This morning I woke up and as usual spent some time just laying in bed and thinking about stuff. The first thing that popped in my head was when my parents fostered a girl in the hopes of adopting her. Unfortunately for me and for Wendy, my mother wasn't very good at mothering two daughters. Also I sucked as big sister. I could say I was thrust into the role, but I that doesn't quite work for me. I just sucked at it. I had been an only child for 12 or so years, not too sure of the exact timeline, I was still at St Vincents so I know it had to be before Junior High, which was 7th to 9th grade in my time.
I just totally sucked, I didn't know how to sister her and as a family we weren't in any kind of counseling. My parents, ok my mother, wouldn't have gone to counseling. I know my dad didn't want to give up on working to be a family of four, but he always gave in to my mom no matter what.
The day the person came to get Wendy was a very hard time for me. My mother and father were not there for me, I didn't want Wendy to go once I realized what was happening. But I though she was sent away because of me, now I think it was because my mother just sucked at dividing her attention. If there were behavior issues with Wendy I wasn't aware of them and it was my parents' job to get her the help she needed. But for my mother to admit she was at fault or doing something wrong or letting me do something wrong, would have meant that hell was freezing over and zombies were walking the Earth.
Since that day, each time I had to give up a pet I have felt extreme anger at my parents. To this day I didn't realize that maybe it was that day so very long ago when my Companion was taken away from me. I know that I always felt her removal was my fault and my parents never said any different. Perhaps that was also the day that began the rift with my mother. If it had been just me and my father we would have muddled through and I would have a sister. But because of my mother I am an only child. My mother spent her life trying to arrange the right friends, activities, and even husband. None of that worked once I hit high school. She wanted me in cooking 4-H, I did that, and I did Horse 4-H and then joined FFA and raised sheep for a time.

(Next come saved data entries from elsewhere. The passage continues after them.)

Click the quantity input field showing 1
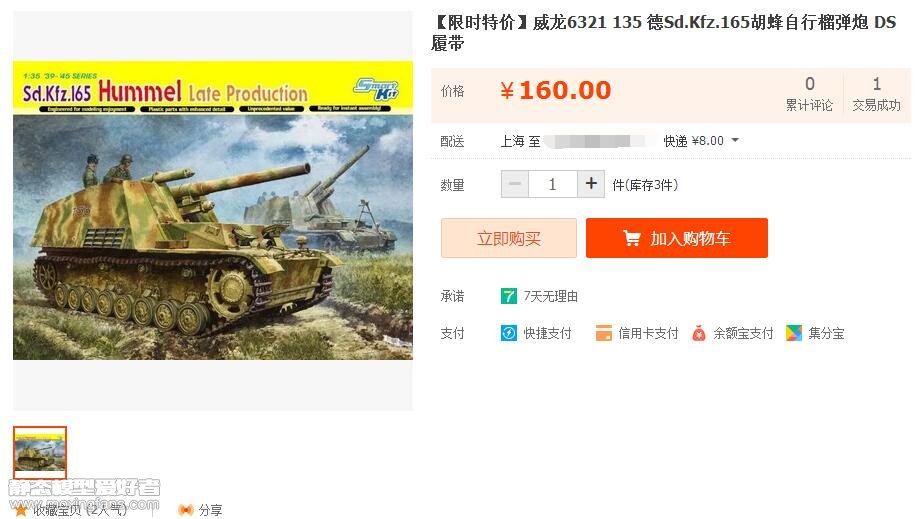The width and height of the screenshot is (915, 519). click(x=553, y=184)
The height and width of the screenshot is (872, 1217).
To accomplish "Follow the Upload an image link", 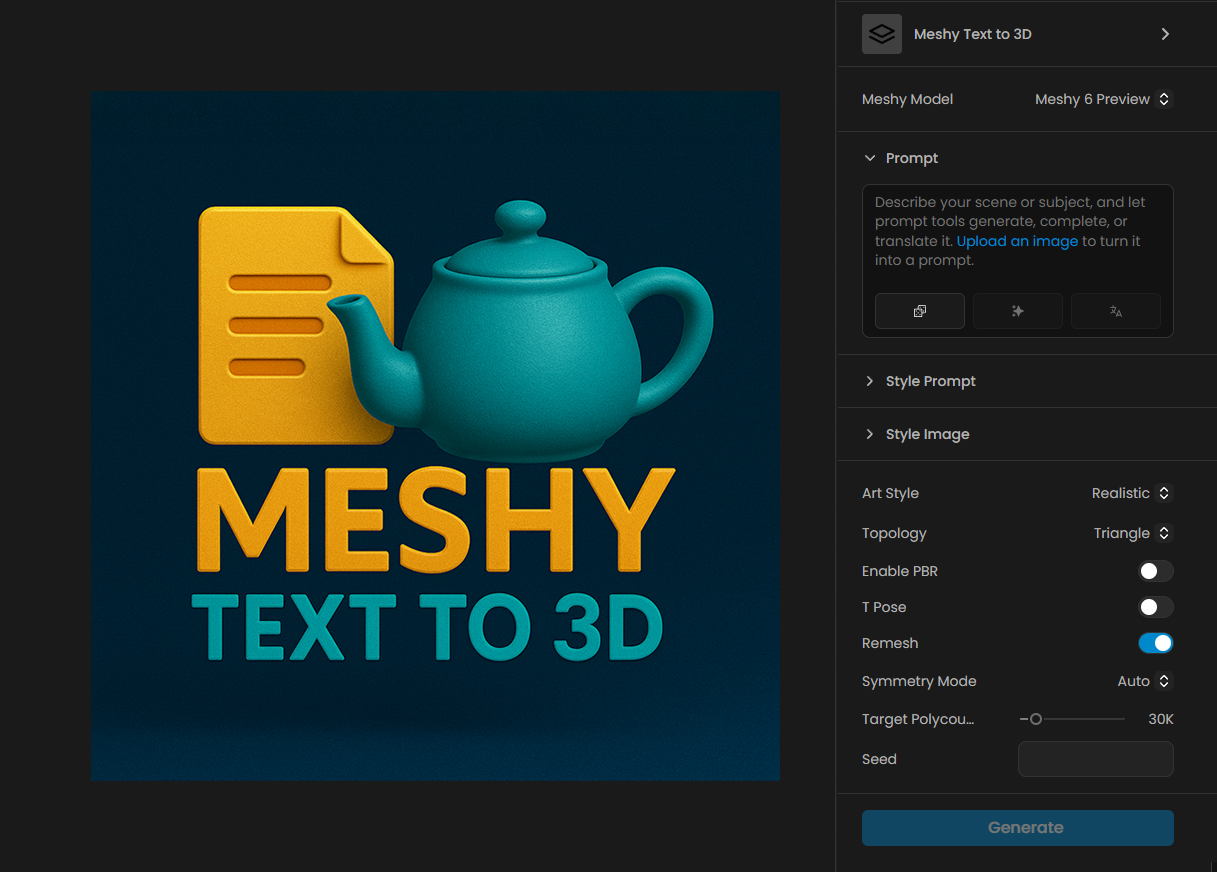I will [x=1017, y=241].
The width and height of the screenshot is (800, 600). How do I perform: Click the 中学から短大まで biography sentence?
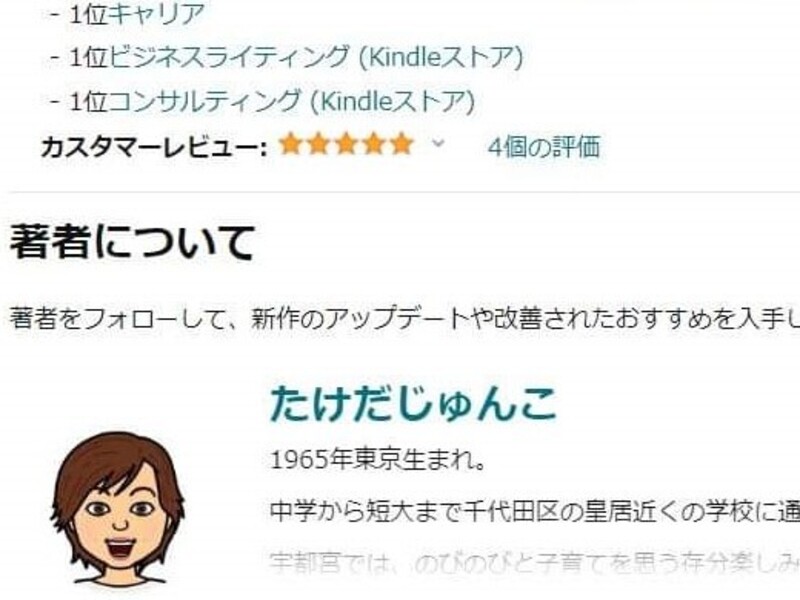[x=534, y=512]

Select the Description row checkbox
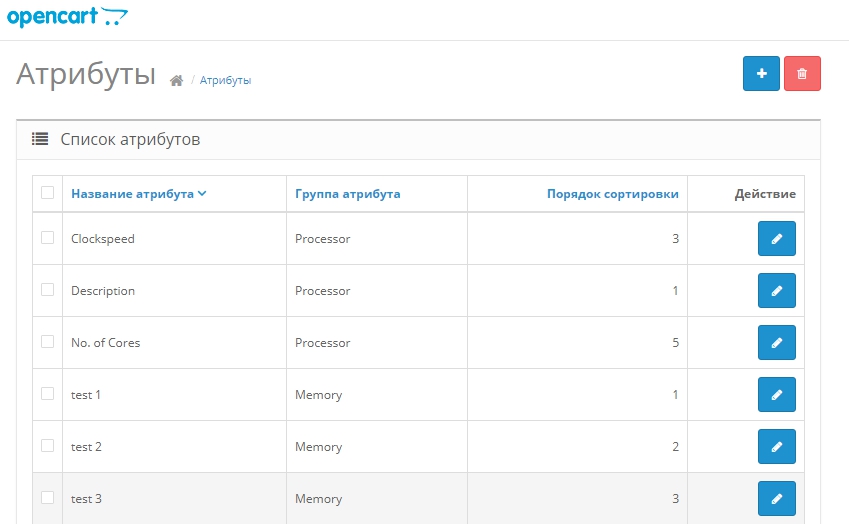click(47, 290)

I would have to say that the most support I ever got, that was given freely without reservation was when I moved home pending my divorce. Ok, sort of freely, because they hated my husband/exhusband. But they loved my children and helped me get my teaching degree. I know my mother was not at all happy with my choice of profession, but by this time she understood that I really didn't care about her opinion. I no longer craved or sought it out. She was my mother, she raised me, and I loved her.
Did I stay single because I didn't want the hassle of dealing with a man and my parents? Maybe, initially it was because I wanted to make I didn't make the same mistake. My kids were little and I wasn't willing to have a train of men in and out of their lives. I am also pathologically shy, so that holds a very close second. Would our lives had been different if I had gone husband shopping? Maybe, but we muddled through. I do wish I would have found a man who could show my son how to work on cars and other manly things. Actually, an old boyfriend did show up, but because of his brain injury from a motorcycle accident he remembered the old me and not the new and to this day he continues too. Yes, a symptom of the brain injury, but also one of his unwillingness to listen to the words I say in response to his inappropriate sexual questions, the latest high, or low depending on how you look at it, was to ask me if I ever had sexual thoughts about my male students! Really? Was he just stupid or crass or both? My instant response was of course, no. My second response was why would you ask that? He really didn't have a response and just changed the subject. Yes, brain injury, I get it, but I guess my response to the people who may say, "Oh Lisa, you have to give him leeway," is bullshit I don't! If you know you have short term memory issues, then you f...ing journal every moment you want to be sure you remember. Just a thought.
The good thing about being an only child is that now so far away from home, I may ache for my family, but I can deal with the solitude.